Rabu, 05 Juni 2013


Lagi-lagi BBM akan dinaikkan. Menurut Pemerintah hal itu akan memperbaiki ekonomi Indonesia. Namun, bagi masyarakat akan menjadi beban besar yang sangat berat. Kedua kubu ini tentu masing-masing memiliki alasan yang saling mempertahankan. Oleh sebab itu, butuh solusi yang mungkin akan menenga-nenagahi diantara kedua kubu tersebut. Dalam hal ini fiqh akan hadir  sebagai salah satu alternatif untuk menuntaskan sebuah gejolak sosial dan ekonomi, dengan berusaha memberikan sebuah tawaran konsep untuk menjawab persoalan ini. Bagaimanakah fiqh bersikap terhadap kebijakan kenaikan harga BBM?
Sesungguhnya, fiqh menghendaki tidak ada rekayasa yang merugikan dalam perputaran ekonomi. Penentuan harga diserahkan kepada mekanisme pasar. Harga-harga dibiarkan naik-turun secara alami, tanpa rekayasa. Itulah sebabnya, Rasulullah sebagai pemimpin tidak mengintervensi penentuan harga barang (tas’îr). Padahal sebelumnya beliau diminta oleh rakyatnya untuk menentukan harga disebabkan harga-harga di pasaran membumbung tinggi. Berikut ini kutipan teksnya:
غَلَى السِّعْرُ فِيْ عَهْدِ رَسُوْلِ اللهِ  ص.م. فَقَالَ يَا رَسُوْلُ اللهِ لَوْ سَعَّرْتَ فَقَالَ إِنَّ اللهَ هُوَ الْقَابِضُ الْبَاسِطُ الرَّازَّقُ الْمُسَعِّرُ وَإِنِّيْ أَنْ أَرْجُوْ أَلْقَى اللهَ عَزَّ وَجَلَّ وَلاَ يَطْلُبُنِيْ أَحَدٌ بِظُلْمَةٍ ظَلَمْتُهَا إِيَّاهُ فِيْ دَمٍ وَلاَ مَالٍ (رواه الخمسة إلا النسائي وصححه الترمذي)
“Pada zaman Rasulullah harga membumbung tinggi, umat Islam matur kepada Rasulullah: ya Rasul, andai Engkau berkenan menentukan harga. Jawab Rasul, “Sesungguhnya semua persoalan ada di genggaman Allah, dia yang memberi peluang, memberi rizki dan menentukan harga”. Sesungguhnya aku bermohon semoga aku bertemu Azza wa Jalla dan tidak ada seorang pun yang menuntut kepadaku karena kedzalimanku kepadanya. Baik nyawa maupun harta.”
==*==
● Tugas 1
Jawab pertanyaan berikut berdasarkan teks tentang kenaikan harga BBM.
(a) Menurut pemerintah, apa akibat kenaikan BBM?
(b) Menurut fiqh, kepada apa penentuan harga diserahkan?
(c) Mengapa rakyat meminta Rasulullah menentukan harga?
● Tugas 2
Tolong ubah paragraf yang diawali "Sesungguhnya, fiqh menghendaki" dalam teks tentang kenaikan harga BBM menjadi daftar poin singkat tanpa menghilangkan fakta pokoknya.

[Data target klik]
==*==
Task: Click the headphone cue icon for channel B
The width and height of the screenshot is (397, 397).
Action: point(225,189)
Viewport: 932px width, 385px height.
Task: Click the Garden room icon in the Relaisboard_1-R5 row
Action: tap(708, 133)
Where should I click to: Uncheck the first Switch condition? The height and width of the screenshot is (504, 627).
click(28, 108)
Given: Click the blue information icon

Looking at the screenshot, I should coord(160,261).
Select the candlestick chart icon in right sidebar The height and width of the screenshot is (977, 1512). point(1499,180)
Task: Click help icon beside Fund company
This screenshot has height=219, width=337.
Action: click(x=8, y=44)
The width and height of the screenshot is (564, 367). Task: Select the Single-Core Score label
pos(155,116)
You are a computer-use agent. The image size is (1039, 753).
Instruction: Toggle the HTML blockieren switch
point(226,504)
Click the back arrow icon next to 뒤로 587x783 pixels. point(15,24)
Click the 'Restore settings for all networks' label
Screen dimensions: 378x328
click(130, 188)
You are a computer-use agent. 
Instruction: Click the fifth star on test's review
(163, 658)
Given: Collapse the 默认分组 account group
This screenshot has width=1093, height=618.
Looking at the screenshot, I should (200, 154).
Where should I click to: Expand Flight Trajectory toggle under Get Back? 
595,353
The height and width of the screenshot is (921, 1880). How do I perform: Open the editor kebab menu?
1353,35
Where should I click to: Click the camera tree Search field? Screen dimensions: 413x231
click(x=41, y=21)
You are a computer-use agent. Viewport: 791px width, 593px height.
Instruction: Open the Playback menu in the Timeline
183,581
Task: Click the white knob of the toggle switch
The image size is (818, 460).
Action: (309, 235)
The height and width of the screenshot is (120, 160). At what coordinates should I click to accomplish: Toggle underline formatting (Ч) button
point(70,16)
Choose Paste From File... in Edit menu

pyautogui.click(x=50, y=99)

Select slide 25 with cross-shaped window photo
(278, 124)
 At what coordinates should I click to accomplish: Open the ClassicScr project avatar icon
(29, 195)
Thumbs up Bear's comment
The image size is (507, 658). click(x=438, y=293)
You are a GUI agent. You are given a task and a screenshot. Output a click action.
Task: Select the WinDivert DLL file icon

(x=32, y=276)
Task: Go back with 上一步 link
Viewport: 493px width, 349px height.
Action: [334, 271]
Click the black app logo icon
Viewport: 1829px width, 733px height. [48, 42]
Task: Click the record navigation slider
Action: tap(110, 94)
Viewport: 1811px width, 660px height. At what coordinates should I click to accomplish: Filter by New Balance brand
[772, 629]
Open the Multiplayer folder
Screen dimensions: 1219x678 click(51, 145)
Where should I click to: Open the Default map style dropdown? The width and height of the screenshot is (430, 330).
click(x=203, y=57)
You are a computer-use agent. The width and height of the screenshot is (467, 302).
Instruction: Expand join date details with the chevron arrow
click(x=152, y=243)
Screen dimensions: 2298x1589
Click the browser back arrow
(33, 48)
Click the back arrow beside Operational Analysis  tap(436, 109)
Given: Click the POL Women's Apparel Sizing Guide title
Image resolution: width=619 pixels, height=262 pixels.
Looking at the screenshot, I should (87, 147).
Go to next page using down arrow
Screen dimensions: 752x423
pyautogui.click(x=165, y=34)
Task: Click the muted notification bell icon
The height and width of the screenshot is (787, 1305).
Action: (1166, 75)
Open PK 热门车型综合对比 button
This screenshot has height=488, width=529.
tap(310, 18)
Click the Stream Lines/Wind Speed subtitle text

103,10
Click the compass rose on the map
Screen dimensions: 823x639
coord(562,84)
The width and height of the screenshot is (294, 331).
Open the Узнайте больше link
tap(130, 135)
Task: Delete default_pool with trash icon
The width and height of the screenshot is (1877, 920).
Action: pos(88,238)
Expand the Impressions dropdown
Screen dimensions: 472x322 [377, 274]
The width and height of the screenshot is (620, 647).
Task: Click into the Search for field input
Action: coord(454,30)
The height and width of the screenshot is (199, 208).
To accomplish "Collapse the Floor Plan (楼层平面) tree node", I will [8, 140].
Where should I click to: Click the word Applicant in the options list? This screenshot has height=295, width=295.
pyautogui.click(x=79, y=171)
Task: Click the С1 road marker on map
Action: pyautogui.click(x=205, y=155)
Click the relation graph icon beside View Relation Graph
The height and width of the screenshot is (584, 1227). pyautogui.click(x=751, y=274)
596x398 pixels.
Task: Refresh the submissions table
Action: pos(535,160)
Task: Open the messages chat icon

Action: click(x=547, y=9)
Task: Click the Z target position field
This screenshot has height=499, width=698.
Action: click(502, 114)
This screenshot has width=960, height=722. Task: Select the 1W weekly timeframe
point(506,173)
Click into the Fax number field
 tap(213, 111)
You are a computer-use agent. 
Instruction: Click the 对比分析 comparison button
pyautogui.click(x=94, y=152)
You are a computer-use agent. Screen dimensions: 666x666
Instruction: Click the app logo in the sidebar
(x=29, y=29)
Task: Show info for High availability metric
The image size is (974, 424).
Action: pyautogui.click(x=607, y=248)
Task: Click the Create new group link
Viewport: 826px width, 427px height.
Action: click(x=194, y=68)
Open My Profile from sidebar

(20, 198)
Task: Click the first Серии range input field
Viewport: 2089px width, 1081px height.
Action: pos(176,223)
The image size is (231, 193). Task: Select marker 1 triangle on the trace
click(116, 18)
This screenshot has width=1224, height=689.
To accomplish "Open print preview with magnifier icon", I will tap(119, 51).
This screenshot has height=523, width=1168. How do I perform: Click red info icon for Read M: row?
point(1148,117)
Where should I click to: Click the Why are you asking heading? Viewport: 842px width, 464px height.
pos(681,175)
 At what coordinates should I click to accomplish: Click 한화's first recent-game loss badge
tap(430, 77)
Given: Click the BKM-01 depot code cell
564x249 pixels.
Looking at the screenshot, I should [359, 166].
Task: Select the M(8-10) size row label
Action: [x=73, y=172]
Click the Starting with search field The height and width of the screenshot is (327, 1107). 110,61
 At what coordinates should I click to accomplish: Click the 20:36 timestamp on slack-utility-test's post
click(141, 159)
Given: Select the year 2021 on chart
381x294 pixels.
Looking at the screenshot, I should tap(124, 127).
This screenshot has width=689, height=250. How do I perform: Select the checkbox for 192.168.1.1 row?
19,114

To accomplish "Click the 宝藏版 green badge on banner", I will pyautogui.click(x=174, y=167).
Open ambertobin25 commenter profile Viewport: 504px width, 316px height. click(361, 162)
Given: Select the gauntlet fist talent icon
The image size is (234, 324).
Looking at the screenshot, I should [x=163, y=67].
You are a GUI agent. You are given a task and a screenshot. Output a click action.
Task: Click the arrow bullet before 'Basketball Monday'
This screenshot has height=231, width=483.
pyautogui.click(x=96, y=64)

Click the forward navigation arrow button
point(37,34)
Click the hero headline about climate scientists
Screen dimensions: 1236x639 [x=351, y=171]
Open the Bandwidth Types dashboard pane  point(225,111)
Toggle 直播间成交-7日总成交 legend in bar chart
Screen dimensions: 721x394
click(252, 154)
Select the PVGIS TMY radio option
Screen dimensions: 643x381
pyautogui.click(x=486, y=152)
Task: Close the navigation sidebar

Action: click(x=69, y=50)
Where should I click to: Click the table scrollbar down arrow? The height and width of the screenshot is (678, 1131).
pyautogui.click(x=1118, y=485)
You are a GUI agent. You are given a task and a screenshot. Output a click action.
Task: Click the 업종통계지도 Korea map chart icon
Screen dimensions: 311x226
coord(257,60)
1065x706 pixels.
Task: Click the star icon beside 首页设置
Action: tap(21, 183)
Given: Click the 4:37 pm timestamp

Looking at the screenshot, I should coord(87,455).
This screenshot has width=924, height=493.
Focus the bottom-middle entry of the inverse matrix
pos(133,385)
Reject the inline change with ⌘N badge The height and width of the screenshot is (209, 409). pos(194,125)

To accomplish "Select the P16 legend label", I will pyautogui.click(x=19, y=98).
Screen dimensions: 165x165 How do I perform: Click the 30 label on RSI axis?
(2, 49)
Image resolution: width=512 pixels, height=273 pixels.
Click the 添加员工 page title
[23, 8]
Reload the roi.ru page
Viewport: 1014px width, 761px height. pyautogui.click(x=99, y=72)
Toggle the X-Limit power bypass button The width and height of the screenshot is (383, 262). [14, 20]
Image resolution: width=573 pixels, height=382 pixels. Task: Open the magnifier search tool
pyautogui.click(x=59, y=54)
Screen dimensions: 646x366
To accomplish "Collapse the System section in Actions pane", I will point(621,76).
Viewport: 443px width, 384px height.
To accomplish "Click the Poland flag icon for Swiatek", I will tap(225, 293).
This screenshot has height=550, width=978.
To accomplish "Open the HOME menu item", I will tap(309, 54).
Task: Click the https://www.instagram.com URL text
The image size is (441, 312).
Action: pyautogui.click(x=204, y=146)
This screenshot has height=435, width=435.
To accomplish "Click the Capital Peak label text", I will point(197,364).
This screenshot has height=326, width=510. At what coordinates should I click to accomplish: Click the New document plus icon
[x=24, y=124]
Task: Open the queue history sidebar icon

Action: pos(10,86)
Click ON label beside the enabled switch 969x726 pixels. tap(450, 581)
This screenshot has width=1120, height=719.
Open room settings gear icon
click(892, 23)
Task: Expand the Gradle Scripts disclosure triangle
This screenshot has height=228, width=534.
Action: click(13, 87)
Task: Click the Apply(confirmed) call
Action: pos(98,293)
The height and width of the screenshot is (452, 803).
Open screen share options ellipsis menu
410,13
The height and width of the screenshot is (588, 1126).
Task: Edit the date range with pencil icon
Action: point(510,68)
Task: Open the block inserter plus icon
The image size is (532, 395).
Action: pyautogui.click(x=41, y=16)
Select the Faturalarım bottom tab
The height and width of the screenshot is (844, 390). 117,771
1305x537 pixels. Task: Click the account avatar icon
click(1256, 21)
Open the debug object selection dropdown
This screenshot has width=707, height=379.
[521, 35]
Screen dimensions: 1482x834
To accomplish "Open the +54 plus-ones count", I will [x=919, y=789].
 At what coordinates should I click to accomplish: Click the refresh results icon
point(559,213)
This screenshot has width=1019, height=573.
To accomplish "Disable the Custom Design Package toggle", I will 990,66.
==*==
● Jawaban yang diharapkan 1
(a) Kenaikan BBM akan memperbaiki ekonomi Indonesia.
(b) Kepada mekanisme pasar.
(c) Karena harga-harga di pasaran membumbung tinggi.

● Jawaban yang diharapkan 2
- Fiqh menghendaki tidak ada rekayasa yang merugikan dalam perputaran ekonomi.
- Penentuan harga diserahkan kepada mekanisme pasar, dan harga dibiarkan naik-turun secara alami.
- Karena itu, Rasulullah sebagai pemimpin tidak mengintervensi penentuan harga barang (tas'îr).
- Sebelumnya rakyat meminta beliau menentukan harga karena harga di pasaran membumbung tinggi.